Culture and Codes08.10.25
When the Present falls for the imperfect
AFTER YEARS OF PERFECTIONISM, TODAY’S CULTURAL GRAMMAR PURPOSEFULLY BREAKS EVERY RULE.
AFTER YEARS OF PERFECTIONISM, TODAY’S CULTURAL GRAMMAR PURPOSEFULLY BREAKS EVERY RULE.
Perfection / what / a /bore! If we could sum up the culture of the moment in a few words, they would probably sound like this. From the homeless chic style that redefines the concept of casual look to the growing interest in #dayinthelife social media contents as a remedy for FOMO of glossy lives, the obsession with Korean skincare remains perhaps the last bastion of an aesthetics that contemporary society no longer wants to pursue. From fashion to architecture, from design to beauty, the verdict is unanimous: perfection no longer sweeps us off our feet.
What does the post-pandemic collapse in the number of American employees, soon turned into a global phenomenon, have to do with the collective urge to go out on Saturday night dressed like Adam Sandler at the last Academy Awards Ceremony? A legitimate question. Admitting my provocative intent, I will answer that it has as much to do with it as the collapse of one myth always does with the unmasking of all the others.

> **Extracted information**:
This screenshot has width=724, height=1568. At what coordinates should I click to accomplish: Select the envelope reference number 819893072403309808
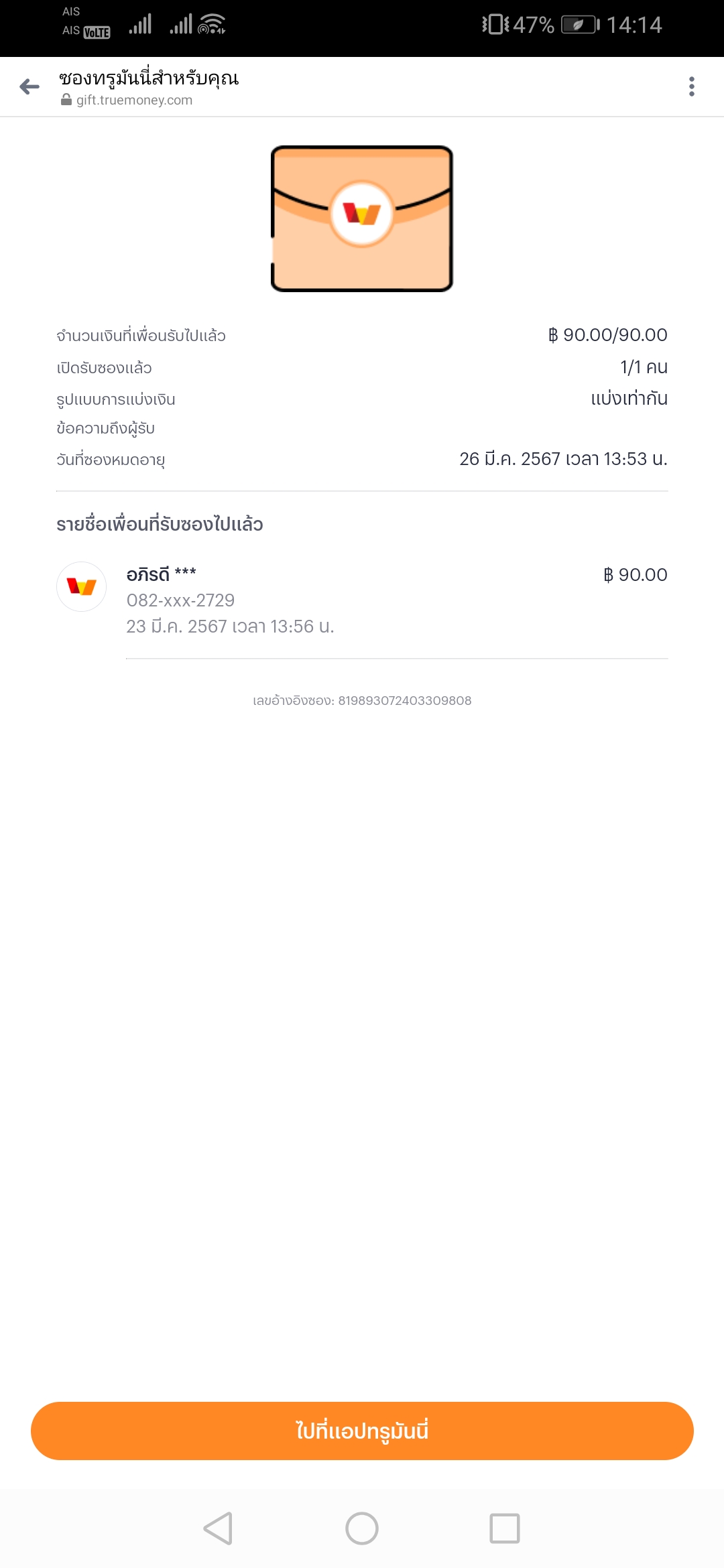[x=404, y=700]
...
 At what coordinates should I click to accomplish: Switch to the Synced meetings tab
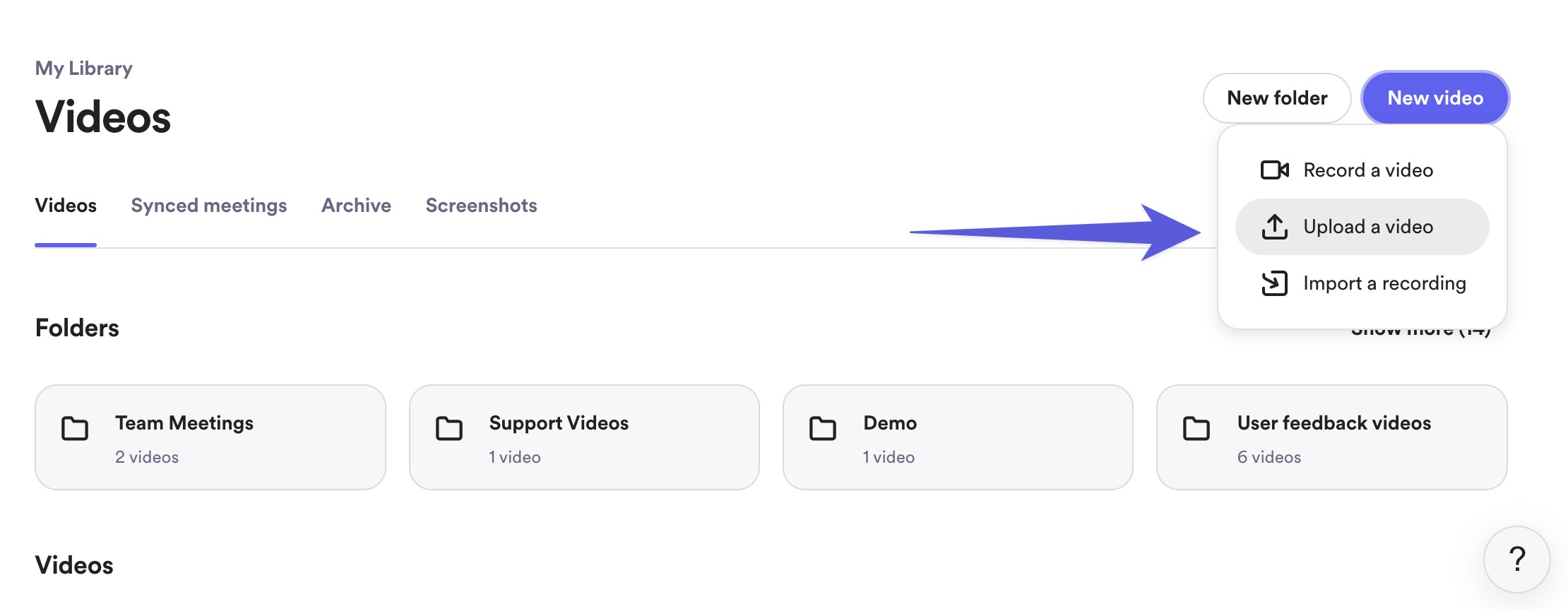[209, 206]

> **Prompt**: Retype the stretch of the essay on imperfection from "Perfection / what" through "off our feet.", word for word. The data here comes from a different source than the essay on imperfection.

> **Answer box**:
Perfection / what / a /bore! If we could sum up the culture of the moment in a few words, they would probably sound like this. From the homeless chic style that redefines the concept of casual look to the growing interest in #dayinthelife social media contents as a remedy for FOMO of glossy lives, the obsession with Korean skincare remains perhaps the last bastion of an aesthetics that contemporary society no longer wants to pursue. From fashion to architecture, from design to beauty, the verdict is unanimous: perfection no longer sweeps us off our feet.